🔍 Observations
Topline
- Net Interest Income (NII) stable QoQ: interest earned ₹87,183 Cr in Q4FY26 vs ₹87,067 Cr in Q3FY26; YoY interest earned grew 0.5% — advance book expansion offsetting yield compression.
- FY26 total income ₹4,95,463 Cr vs ₹4,70,916 Cr in FY25 (+5.2% YoY), driven by loan book growth and investment income expansion (₹82,657 Cr vs ₹73,912 Cr, +11.8% YoY).
- Other income (non-interest) volatile: Q4FY26 at ₹29,737 Cr vs Q3FY26 ₹39,860 Cr — Q3 inflated by ₹19,869 Cr in “Others,” likely one-time items; underlying fee income more modest.
Bottomline
- Consolidated PAT (post minority interest) grew 7.9% YoY in Q4 (₹20,351 Cr vs ₹18,835 Cr) and 7.4% for full year (₹76,026 Cr vs ₹70,792 Cr).
- Pre-provision operating profit (PPOP) for FY26 at ₹1,28,798 Cr — up 16.6% YoY — significantly outpacing PAT growth; delta absorbed by a near-doubling of provisions (₹26,656 Cr vs ₹14,175 Cr).

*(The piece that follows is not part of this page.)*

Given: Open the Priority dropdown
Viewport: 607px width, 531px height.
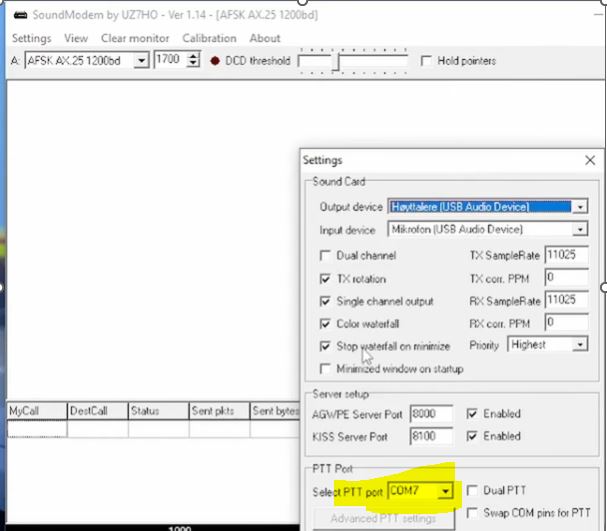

- Minority interest rising: ₹3,193 Cr in FY26 vs ₹2,648 Cr in FY25 (+20.6%) — subsidiary earnings drag on attributable PAT will intensify as HDFC Life, HDB Financial scale.
Margins
- Operating profit margin (PPOP / Total Income): FY26 at 26.0% vs FY25 at 23.4% — 260 bps structural improvement, reflecting operating leverage kicking in post-merger integration.
- Interest expended declined YoY in absolute terms for FY26 (₹1,85,491 Cr vs ₹1,83,894 Cr, +0.9%), while total income grew 5.2% — cost of funds stabilizing, NIM trajectory improving.
- Cost efficiency visible: insurance claims/benefits fell YoY (₹92,340 Cr vs ₹94,437 Cr in FY25) despite topline growth in insurance segment.
Growth Trajectory
- Advances grew 11.9% YoY (₹30,50,783 Cr vs ₹27,24,938 Cr); deposits up 14.3% (₹30,99,638 Cr vs ₹27,10,898 Cr) — deposit growth ahead of loan growth, improving LDR comfort.
- Basic EPS: ₹49.50 for FY26 vs ₹46.41 for FY25 (+6.7% YoY) — share count nearly doubled (₹1,539 Cr paid-up vs ₹765 Cr) due to HDFC merger equity; absolute PAT growth does not fully translate to per-share value.
- Provisions surge to ₹26,656 Cr in FY26 from ₹14,175 Cr in FY25 (+88% YoY), including ₹9,000 Cr floating provision — deliberate conservatism that compresses near-term EPS but builds balance sheet resilience.